Gruppo Espresso: risultato netto 2010 sale a 50,1 mln, dividendo 0,074

Roma – Un risultato netto consolidato per il gruppo editoriale L’Espresso nel 2010 pari a 50,1 milioni di euro, in aumento di quasi dieci volte rispetto ai 5,8 milioni del 2009. Il dividendo proposto dal consiglio di amministrazione è di 0,074 euro per azione, con un pay-out complessivo di 29,7 milioni di euro. I ricavi si attestano a 885 milioni, sostanzialmente stabili rispetto agli 886,6 milioni dell’esercizio precedente.

Per quanto riguarda i ricavi generati dalla diffusione risultano in calo del 2,3% a 267,9 milioni di euro, mentre quelli legati alla pubblicità sono cresciuti del 6,3% a 528,4 milioni di euro. Il margine operativo lordo del gruppo segna un aumento del 38% a 147,2 milioni di euro.

I ricavi da diffusione, precisa una nota, sono stati pari a 267,9 milioni contro i 274,2 milioni del 2009 (-2,3%), senza aver beneficiato di alcun incremento dei prezzi di vendita, né per i quotidiani né per i periodici. Tutte le principali testate del gruppo hanno mostrato andamenti significativamente migliori di quelli dei rispettivi mercati di riferimento.

In particolare la Repubblica si conferma il primo quotidiano nazionale sia per numero di copie vendute in edicola sia per numero di lettori. I ricavi pubblicitari, pari a 528,4 milioni di euro, hanno registrato una crescita del 6,3% rispetto all’anno precedente, con internet che ha mostrato l’evoluzione piu’ positiva (+21,8%). Il profitto dei prodotti opzionali, invece, ammonta a 66,3 milioni di euro, in calo del 34% rispetto al 2009.

Quanto alle altre voci di bilancio, i costi totali sono stati ridotti del 6,7%, e quelli ricorrenti, al netto degli oneri straordinari, del 5,2%. Il margine operativo lordo consolidato è pari a 147,2 milioni, in aumento del 38% rispetto ai 106,7 milioni del 2009, mentre il risultato operativo consolidato è pari a 109,1 milioni, in aumento del 70,6% rispetto ai 63,9 milioni del 2009, con una redditività in forte progressione rispetto al biennio precedente.

Inoltre la posizione netta consolidata mostra un ulteriore importante miglioramento, passando dai -208,2 milioni di euro di fine 2009 ai -135 milioni del 31 dicembre 2010, con un avanzo finanziario di 73,2 milioni di euro. Infine, l’organico del gruppo e’ sceso a 2.789 dipendenti (327 unità in meno rispetto a fine 2009).

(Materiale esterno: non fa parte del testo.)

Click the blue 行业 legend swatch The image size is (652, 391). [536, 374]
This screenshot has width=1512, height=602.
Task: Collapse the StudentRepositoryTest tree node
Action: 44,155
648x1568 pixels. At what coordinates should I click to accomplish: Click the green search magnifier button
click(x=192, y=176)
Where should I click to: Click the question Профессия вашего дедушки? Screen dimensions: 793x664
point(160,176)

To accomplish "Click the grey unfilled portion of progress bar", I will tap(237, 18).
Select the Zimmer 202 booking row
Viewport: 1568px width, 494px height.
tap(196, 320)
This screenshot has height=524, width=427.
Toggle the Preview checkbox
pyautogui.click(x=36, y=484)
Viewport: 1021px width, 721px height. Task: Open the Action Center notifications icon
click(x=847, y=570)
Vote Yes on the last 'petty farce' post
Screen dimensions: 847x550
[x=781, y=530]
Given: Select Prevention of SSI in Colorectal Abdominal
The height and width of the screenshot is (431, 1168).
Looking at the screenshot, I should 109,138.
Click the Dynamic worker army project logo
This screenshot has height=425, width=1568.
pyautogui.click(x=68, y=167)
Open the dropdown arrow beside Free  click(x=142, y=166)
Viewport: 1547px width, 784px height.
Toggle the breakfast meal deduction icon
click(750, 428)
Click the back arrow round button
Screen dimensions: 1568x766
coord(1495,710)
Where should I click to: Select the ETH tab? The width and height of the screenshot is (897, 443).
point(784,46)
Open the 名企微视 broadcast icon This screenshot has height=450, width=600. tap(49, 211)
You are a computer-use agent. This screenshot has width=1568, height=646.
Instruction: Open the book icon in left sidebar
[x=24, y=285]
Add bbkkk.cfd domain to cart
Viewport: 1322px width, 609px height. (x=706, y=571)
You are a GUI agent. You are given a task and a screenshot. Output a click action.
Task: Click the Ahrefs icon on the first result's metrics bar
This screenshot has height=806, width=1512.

Il cda ha convocato l’assemblea del gruppo per il 20 o 21 aprile (in eventuale seconda convocazione), e alla stessa assemblea proporrà di conferire una nuova delega al consiglio per aumentare il capitale e per emettere obbligazioni. Quanto infine alle prospettive per il 2011, alla luce della debole crescita economica in corso, ”si prevede che l’esercizio riproponga le stesse dinamiche registrate da settore editoriale nel 2010”. E per quello che riguarda in particolare la raccolta pubblicitaria le tendenze del primo bimestre sembrano confermare un andamento moderatamente positivo.